▶ DATASET ENTRIES
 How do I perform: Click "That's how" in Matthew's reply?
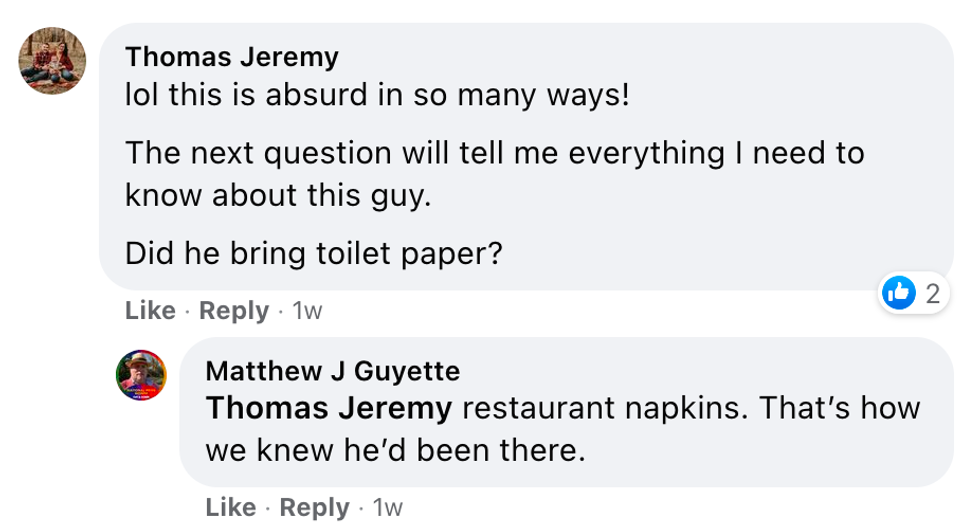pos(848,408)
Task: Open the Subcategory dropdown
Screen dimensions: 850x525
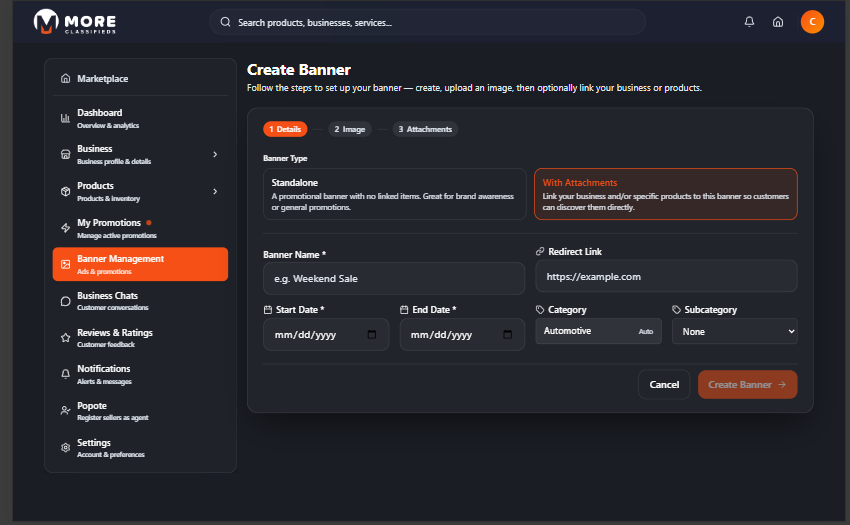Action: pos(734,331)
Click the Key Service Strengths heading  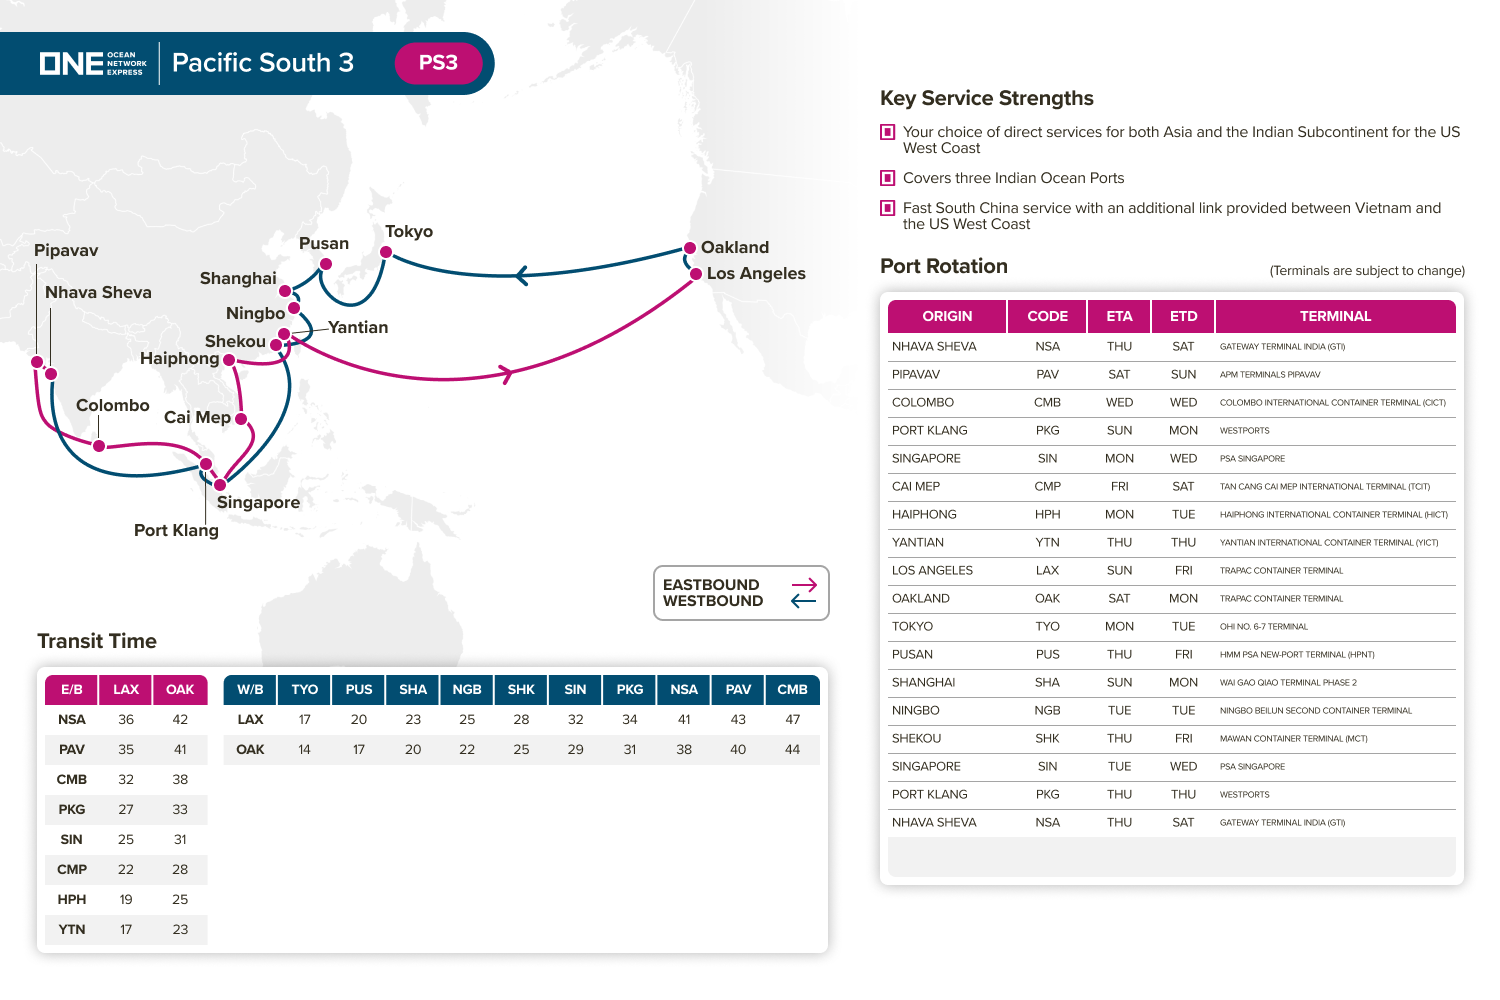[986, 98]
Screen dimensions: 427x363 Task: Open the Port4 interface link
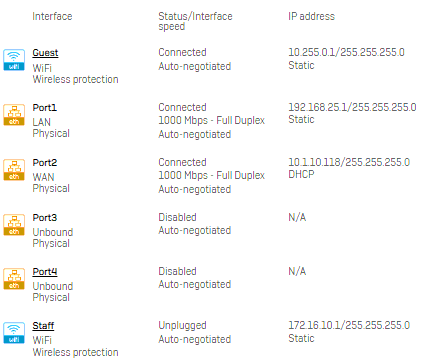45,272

▶ WORK ITEM
In the copy, include exactly the lines from the one with "Screen dimensions: 427x363" through the final line of the entries above, both ends counted, and no pictures.

▶ OUTPUT
Screen dimensions: 427x363 Task: Open the Port4 interface link
45,272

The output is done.